====== Records for this exercise ======
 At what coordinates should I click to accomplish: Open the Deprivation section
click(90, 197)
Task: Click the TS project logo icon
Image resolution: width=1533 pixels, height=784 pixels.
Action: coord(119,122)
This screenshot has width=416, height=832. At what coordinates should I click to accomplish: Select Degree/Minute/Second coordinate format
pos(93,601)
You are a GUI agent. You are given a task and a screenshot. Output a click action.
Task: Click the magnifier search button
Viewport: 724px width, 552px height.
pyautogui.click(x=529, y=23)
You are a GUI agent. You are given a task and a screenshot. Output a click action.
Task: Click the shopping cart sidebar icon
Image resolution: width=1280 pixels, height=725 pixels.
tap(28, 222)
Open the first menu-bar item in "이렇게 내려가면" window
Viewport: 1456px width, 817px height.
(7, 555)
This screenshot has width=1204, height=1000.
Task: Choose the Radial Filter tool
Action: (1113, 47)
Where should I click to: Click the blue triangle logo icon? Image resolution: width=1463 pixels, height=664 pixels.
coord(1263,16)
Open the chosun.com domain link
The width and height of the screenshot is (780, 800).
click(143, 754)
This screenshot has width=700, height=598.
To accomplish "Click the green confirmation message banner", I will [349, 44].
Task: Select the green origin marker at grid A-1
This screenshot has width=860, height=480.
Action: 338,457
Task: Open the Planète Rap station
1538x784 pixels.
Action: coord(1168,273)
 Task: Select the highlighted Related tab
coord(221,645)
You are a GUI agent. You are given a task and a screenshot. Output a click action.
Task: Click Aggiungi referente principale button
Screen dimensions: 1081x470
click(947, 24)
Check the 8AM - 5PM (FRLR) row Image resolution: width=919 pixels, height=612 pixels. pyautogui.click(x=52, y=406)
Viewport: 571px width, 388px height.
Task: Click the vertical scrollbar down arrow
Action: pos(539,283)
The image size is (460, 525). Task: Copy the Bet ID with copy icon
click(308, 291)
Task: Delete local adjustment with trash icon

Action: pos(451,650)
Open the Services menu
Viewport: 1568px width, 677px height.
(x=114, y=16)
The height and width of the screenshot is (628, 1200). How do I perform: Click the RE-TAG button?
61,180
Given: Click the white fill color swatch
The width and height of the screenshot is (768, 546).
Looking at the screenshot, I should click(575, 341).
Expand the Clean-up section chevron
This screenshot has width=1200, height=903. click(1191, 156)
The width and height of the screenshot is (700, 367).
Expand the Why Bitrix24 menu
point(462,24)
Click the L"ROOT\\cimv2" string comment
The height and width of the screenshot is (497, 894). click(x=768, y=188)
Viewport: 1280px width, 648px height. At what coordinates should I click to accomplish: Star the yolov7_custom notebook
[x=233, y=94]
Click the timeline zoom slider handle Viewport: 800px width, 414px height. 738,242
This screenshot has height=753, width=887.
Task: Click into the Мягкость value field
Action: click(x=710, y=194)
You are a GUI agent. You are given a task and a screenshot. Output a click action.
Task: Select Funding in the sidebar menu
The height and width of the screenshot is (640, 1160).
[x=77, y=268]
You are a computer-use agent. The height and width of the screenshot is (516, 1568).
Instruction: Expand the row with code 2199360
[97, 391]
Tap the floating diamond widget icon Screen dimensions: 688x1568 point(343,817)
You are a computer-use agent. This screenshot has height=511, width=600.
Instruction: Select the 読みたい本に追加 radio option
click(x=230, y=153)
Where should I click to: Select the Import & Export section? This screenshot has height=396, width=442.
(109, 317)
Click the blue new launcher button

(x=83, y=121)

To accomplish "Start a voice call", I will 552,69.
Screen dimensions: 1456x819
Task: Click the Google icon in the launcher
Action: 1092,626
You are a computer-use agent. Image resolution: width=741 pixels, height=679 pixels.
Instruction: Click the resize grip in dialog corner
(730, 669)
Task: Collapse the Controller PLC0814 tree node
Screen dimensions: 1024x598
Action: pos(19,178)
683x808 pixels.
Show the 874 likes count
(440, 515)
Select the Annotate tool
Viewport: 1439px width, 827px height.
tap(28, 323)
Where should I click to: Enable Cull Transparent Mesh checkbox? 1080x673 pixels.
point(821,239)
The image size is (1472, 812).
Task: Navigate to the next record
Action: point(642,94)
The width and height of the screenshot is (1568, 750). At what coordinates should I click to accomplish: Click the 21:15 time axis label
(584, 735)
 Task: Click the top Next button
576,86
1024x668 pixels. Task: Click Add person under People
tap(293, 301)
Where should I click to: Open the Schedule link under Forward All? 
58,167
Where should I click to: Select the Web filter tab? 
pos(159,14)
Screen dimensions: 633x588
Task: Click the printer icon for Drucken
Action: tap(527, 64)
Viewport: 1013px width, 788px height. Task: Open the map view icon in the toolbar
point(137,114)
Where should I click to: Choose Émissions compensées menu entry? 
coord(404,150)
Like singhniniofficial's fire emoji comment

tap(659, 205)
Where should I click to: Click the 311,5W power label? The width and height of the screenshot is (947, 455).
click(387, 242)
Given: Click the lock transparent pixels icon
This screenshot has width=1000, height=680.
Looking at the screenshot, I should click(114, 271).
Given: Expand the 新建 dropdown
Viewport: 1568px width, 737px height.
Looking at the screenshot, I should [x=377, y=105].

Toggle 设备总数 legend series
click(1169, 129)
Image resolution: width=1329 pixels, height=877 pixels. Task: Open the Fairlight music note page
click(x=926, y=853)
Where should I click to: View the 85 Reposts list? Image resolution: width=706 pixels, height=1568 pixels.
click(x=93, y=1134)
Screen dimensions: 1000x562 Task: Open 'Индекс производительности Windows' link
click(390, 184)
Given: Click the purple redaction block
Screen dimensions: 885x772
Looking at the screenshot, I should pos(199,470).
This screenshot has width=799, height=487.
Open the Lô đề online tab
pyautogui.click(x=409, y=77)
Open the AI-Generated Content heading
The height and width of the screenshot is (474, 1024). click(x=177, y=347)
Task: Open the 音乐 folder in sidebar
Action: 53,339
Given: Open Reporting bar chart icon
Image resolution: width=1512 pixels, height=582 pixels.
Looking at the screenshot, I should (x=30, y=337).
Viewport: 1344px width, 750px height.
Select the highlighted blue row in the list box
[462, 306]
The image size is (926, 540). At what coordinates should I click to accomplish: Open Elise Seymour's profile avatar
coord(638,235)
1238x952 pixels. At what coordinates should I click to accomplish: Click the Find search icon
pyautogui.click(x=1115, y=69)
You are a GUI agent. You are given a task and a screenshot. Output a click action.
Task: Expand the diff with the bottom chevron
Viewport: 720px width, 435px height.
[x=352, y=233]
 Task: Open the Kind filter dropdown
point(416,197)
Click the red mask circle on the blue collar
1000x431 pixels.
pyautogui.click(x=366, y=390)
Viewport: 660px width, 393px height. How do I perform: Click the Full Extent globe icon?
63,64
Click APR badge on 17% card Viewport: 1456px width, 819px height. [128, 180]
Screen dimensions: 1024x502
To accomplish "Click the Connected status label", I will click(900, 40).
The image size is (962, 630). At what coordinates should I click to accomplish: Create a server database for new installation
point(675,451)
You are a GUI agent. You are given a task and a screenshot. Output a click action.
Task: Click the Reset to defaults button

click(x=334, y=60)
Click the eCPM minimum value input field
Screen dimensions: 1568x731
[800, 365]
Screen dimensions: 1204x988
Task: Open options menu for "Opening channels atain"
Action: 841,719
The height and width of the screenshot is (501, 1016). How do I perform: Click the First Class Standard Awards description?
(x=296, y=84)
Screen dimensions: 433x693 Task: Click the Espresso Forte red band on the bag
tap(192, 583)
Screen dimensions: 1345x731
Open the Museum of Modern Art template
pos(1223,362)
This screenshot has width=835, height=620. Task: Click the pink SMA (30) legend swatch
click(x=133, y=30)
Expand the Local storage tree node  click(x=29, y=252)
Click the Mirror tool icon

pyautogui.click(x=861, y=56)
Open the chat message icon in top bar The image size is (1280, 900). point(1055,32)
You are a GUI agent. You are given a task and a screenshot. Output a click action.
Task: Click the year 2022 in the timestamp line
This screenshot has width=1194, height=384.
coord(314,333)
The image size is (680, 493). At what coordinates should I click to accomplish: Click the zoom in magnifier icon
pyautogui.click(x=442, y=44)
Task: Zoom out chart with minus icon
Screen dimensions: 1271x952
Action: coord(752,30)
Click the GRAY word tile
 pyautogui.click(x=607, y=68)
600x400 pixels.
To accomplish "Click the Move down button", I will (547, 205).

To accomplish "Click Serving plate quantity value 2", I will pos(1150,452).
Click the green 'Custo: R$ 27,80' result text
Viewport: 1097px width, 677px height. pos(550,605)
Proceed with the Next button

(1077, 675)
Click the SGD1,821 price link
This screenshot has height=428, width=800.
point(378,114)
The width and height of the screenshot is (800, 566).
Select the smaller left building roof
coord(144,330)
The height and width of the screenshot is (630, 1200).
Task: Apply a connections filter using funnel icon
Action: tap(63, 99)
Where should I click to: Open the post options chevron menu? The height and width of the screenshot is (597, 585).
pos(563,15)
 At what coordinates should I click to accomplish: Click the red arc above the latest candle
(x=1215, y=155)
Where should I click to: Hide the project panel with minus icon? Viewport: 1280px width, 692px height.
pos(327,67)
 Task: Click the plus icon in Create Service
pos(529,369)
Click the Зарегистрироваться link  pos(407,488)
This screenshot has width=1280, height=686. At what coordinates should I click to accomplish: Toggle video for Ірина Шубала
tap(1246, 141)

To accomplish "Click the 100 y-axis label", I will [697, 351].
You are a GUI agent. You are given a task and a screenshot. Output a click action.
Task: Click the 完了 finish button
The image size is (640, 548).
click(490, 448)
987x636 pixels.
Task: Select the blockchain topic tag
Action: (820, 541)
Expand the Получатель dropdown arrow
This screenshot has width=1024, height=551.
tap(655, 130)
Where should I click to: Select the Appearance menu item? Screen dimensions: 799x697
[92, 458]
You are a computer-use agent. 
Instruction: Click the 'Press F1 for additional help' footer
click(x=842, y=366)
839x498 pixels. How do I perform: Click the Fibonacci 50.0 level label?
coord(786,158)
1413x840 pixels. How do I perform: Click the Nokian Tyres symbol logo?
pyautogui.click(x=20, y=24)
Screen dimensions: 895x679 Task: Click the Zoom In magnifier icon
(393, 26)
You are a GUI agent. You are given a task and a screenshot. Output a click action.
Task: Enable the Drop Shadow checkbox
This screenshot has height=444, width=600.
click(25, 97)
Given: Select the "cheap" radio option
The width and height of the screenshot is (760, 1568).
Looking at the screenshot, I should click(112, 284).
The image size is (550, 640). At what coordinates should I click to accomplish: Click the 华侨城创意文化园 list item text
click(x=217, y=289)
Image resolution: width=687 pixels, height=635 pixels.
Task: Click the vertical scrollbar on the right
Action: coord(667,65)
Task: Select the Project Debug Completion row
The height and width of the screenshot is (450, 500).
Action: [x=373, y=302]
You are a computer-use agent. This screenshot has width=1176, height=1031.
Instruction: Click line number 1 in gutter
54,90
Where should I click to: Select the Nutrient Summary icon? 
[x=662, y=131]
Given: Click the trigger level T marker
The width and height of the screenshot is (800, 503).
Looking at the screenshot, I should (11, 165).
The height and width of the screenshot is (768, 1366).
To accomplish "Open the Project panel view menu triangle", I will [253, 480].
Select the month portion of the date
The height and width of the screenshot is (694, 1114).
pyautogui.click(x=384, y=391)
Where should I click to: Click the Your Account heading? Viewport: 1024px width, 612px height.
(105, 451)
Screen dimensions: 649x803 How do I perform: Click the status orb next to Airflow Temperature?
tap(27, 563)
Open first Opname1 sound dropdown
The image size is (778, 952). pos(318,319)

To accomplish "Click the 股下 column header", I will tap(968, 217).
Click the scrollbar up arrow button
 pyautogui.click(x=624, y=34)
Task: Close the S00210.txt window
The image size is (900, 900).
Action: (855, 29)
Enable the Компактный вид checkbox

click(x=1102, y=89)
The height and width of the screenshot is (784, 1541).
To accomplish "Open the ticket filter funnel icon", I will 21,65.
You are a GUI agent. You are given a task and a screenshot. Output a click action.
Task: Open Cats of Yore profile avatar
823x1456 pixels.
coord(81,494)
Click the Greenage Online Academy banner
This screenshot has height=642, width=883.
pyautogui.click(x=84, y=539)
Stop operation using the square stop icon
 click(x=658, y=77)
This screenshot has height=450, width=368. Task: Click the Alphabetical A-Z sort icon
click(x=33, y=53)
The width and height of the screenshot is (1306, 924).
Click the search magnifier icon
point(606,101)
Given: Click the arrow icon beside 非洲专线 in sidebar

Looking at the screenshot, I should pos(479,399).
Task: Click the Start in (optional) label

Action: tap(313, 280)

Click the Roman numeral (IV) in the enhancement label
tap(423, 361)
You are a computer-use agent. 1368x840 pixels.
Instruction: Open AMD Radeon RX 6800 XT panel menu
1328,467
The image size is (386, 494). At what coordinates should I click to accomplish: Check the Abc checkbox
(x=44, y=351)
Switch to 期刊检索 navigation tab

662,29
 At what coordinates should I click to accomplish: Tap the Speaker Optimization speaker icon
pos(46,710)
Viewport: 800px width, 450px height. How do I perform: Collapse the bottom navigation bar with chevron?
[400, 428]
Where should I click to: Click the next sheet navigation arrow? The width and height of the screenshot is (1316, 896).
======
Within the material above, the line with "Click the blue new launcher button" opens the range and the line with "You are a computer-use agent. Image" closes it; reproduce that range word for word.

_Expected output_
Click the blue new launcher button

(x=83, y=121)

To accomplish "Start a voice call", I will 552,69.
Screen dimensions: 1456x819
Task: Click the Google icon in the launcher
Action: 1092,626
You are a computer-use agent. Image resolution: width=741 pixels, height=679 pixels.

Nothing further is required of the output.